One important outcome of this study is that it proves that the onset of Huntington’s disease can be shifted.
With a little help, nature has shone a bright spotlight on a small list of genes and said, “Hey! if you can make this gene work better or worse, you can change the course of HD!”
If we can identify precisely, what genetic difference led to a six-year hastening of symptoms in HD patients, we could then try to make a drug that would target that gene, or alter its effects in cells, to protect them rather than speed up the onset of HD.
You can be sure that HD researchers are starting look, hard, under that spotlight.
Faulty DNA repair?
The GeM-HD team’s work ended with a clever thought experiment. They have narrowed the hunt down to just ten or so genes that live in the right neighborhood to modify the onset of Huntington’s disease symptoms.
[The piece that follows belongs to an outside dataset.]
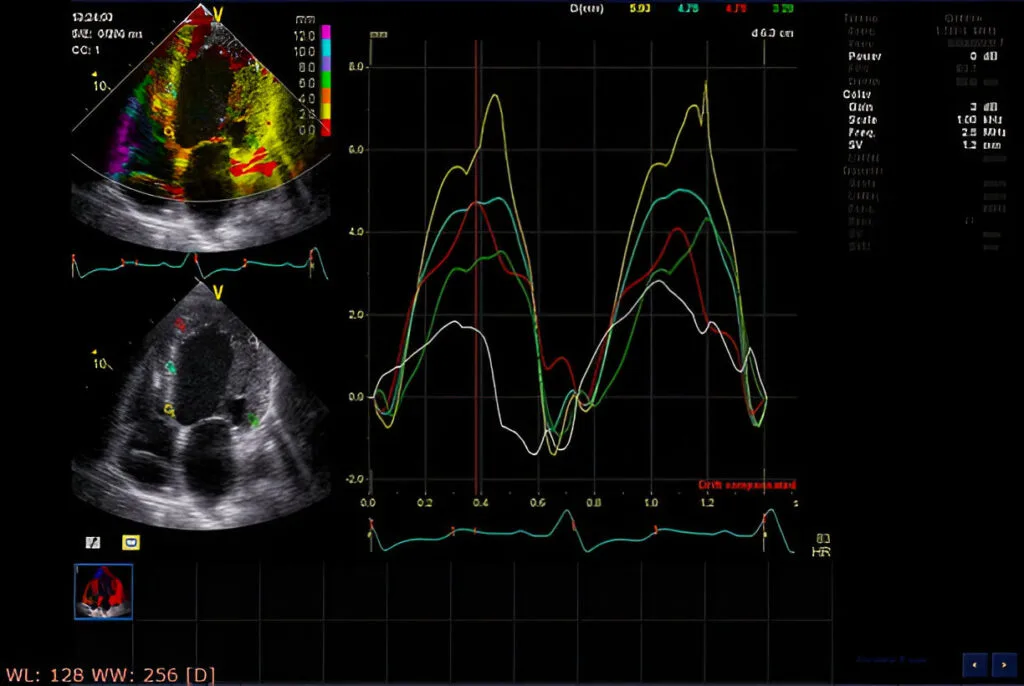Select the red sample point on the lower echo image

(x=180, y=325)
Each of our twenty thousand genes does something different. Some make the enzymes that break down our sugars and produce energy. Others serve as the bookshelves for DNA itself, helping cells read their own DNA code.
Are there any common functions among the ten or so genes that might contribute to hastening or slowing HD onset? In fact, yes, the researchers noticed that a surprising number of the genes living in the right neighborhoods had something to do with repairing DNA.
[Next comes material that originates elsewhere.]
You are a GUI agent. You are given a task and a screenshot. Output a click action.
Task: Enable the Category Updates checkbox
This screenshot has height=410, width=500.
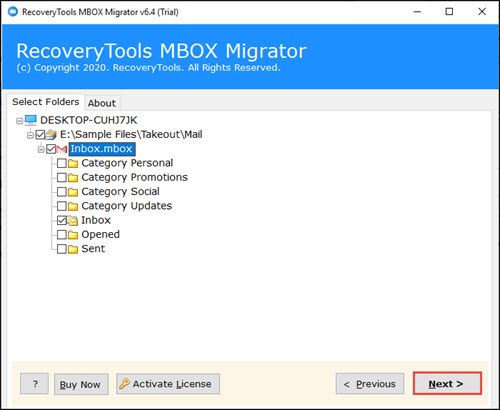(x=62, y=206)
Our DNA code is so important that cells put in a lot of work to keep it free from errors. Like everything else our cells do, the instructions for making this DNA-repairing machinery are stored in our genes. And several of those DNA-repair genes are among those that the Gem-HD spotlight has illuminated.
The findings of the GeM-HD consortium team lend weight to an idea that has been around for a while, which is that damage to DNA – especially in the brain – might be part of the process that makes brain cells sick in HD.
The take-home message
This is a landmark study that opens up new avenues of genetic research and drug discovery that are among the most important since the HD gene was discovered in 1993.
Crucially, this breakthrough was only possible thanks to the participation of thousands of volunteers in clinical research studies. It’s an important reminder that participation in research can have benefits beyond what we imagine when we first sign up for a study.
You might be wondering whether these newly identified genetic differences could be tested for in people, to try to predict more accurately when a person with the HD mutation will get symptoms. That’s a theoretical possibility in the future, but we’re not there yet. First we need to nail down the exact genes involved and understand how they alter the course of HD.
Importantly, this study proves that the age of Huntington’s disease symptom onset can be modified. No longer do we have to wonder whether it’s possible to shift the onset of HD, because nature’s experiments have proven that it is.
Now, the challenge is turning these new genetic observations into treatments. Rest assured, researchers will be rushing to pursue these findings as quickly as possible.